A zona de aposição do diafragma está diretamente relacionada ao grau de insuflação pulmonar; a diminuição dessa zona compromete a capacidade de gerar força desse músculo e, com isso, a estabilidade da parede torácica. Essa interação está fundamentada na relação tensão-comprimento do músculo esquelético. Em relação à propriedade tensão, comprimento e zona de aposição do diafragma, analise as afirmativas a seguir. I. Quanto mais alongado está o músculo, maior é a capacidade de gerar tensão. II. Quanto maior a zona de aposição do diafragma, maior é a capacidade de gerar tensão. III. Quanto menor a zona de aposição do diafragma, menor é a capacidade de gerar tensão.
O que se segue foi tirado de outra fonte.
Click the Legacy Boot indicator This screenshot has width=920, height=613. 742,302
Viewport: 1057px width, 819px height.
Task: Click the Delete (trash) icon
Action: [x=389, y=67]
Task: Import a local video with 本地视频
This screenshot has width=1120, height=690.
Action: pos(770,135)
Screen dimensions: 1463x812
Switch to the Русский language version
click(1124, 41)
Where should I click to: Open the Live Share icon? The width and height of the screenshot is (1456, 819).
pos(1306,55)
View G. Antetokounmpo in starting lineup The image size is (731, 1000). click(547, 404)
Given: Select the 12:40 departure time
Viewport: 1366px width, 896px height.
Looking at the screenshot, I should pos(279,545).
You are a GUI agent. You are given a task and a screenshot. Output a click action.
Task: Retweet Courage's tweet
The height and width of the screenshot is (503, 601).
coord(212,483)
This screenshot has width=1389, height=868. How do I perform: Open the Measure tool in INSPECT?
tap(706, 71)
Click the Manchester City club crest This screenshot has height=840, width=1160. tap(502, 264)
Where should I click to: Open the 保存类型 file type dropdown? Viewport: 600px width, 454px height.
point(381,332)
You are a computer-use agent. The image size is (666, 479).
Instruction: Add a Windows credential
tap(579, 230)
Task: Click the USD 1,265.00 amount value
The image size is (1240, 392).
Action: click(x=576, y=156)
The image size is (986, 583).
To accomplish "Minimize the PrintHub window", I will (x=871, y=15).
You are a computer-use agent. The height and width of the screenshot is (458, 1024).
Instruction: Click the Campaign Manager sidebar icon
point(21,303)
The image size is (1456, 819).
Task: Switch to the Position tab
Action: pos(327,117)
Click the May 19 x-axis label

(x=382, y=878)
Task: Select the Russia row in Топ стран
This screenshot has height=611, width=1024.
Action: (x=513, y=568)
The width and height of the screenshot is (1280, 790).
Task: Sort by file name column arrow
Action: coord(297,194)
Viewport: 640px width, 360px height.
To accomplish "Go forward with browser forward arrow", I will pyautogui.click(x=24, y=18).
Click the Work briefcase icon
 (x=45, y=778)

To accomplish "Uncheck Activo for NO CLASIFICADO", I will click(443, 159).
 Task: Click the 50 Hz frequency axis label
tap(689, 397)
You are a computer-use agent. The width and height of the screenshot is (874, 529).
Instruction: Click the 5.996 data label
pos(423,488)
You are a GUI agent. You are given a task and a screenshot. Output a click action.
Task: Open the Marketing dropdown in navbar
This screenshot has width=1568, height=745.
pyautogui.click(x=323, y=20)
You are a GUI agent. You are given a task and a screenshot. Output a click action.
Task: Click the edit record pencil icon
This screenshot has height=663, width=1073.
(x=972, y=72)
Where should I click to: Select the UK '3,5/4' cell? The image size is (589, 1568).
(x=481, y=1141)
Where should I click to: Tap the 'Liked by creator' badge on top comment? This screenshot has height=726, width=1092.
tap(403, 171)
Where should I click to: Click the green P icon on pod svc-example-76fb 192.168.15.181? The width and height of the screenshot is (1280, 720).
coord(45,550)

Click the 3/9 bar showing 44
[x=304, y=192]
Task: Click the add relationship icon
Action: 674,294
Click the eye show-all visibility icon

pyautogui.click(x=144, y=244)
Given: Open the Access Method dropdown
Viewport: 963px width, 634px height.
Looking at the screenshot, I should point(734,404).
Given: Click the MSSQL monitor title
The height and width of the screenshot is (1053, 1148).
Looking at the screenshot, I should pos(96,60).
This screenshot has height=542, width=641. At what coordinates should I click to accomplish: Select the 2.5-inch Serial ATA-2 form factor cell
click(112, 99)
IV. A força de contração aumenta à medida que o músculo é alongado, independente do seu comprimento. Está correto o que se afirma em
- A)I, II, III e IV.
Esta alternativa afirma que as quatro proposições descrevem corretamente a relação entre comprimento muscular, tensão e zona de aposição do diafragma. O ponto problemático é a IV, porque a força de contração não aumenta de forma irrestrita nem independente do comprimento: na relação comprimento-tensão existe um ponto de melhor sobreposição dos filamentos e, fora dele, a tensão cai. Assim, a inclusão da IV desfigura o conjunto correto.
- B)I, II e III, apenas.
Esta é a combinação compatível com a fisiologia cobrada: o alongamento funcional do músculo melhora a relação comprimento-tensão, uma zona de aposição maior favorece a transmissão da força para a parede torácica e uma zona menor reduz essa eficiência. No diafragma, isso se traduz em maior capacidade de gerar pressão quando ele está menos achatado e com melhor área de aposição. A IV fica excluída porque a força não cresce de modo absoluto e independente do comprimento muscular.
- C)I, III e IV, apenas.
A alternativa reúne I, III e IV, ou seja, reconhece que menor zona de aposição reduz a capacidade de gerar tensão, mas mantém uma afirmação que desrespeita a relação comprimento-tensão. O erro central é a IV, pois a força não aumenta sem limite nem independentemente do comprimento do músculo. Além disso, ela deixa de fora a II, que expressa corretamente que uma zona de aposição maior melhora a geração de tensão e a estabilidade da parede torácica.
- D)II, III e IV, apenas.
Aqui são marcadas II, III e IV. As duas primeiras traduzem bem o papel da zona de aposição na transmissão de força e na estabilidade torácica, mas a IV continua errada porque a produção de tensão depende do comprimento em que o músculo se encontra e não cresce de forma ilimitada. A alternativa ainda omite a I, que integra a relação comprimento-tensão aplicada ao diafragma no contexto da questão.
Gabarito: B
A ideia central aqui é a relação tensão-comprimento do músculo esquelético: existe um comprimento em que a fibra consegue gerar mais força, porque a sobreposição entre actina e miosina fica mais eficiente. Se o músculo fica curto demais ou longo demais, a produção de tensão cai. No diafragma, isso conversa diretamente com a zona de aposição, que é a área em que ele se encosta na parede torácica e ajuda na mecânica ventilatória. Quando a zona de aposição é maior, o diafragma tem melhor alinhamento para transmitir força à parede torácica, favorecendo a geração de tensão e a estabilidade do tórax. Quando essa zona diminui, como ocorre em maior insuflação pulmonar, o músculo perde vantagem mecânica e produz menos força. Em outras palavras: mais zona de aposição, mais eficiência; menos zona, menos força. Por isso, as afirmativas II e III estão corretas. A afirmativa I também está correta no sentido clássico da fisiologia muscular, pois o alongamento até certo ponto aumenta a capacidade de gerar tensão. Já a IV erra ao dizer que isso acontece "independente do seu comprimento", porque o próprio comprimento do músculo é justamente o fator que modula essa relação. Então, o gabarito B fica certo por reunir I, II e III como verdadeiras. Na prática da fisioterapia respiratória, esse raciocínio ajuda a entender por que pacientes com hiperinsuflação pulmonar tendem a ter pior desempenho do diafragma: ele fica mais achatado, com menor zona de aposição, e perde eficiência mecânica.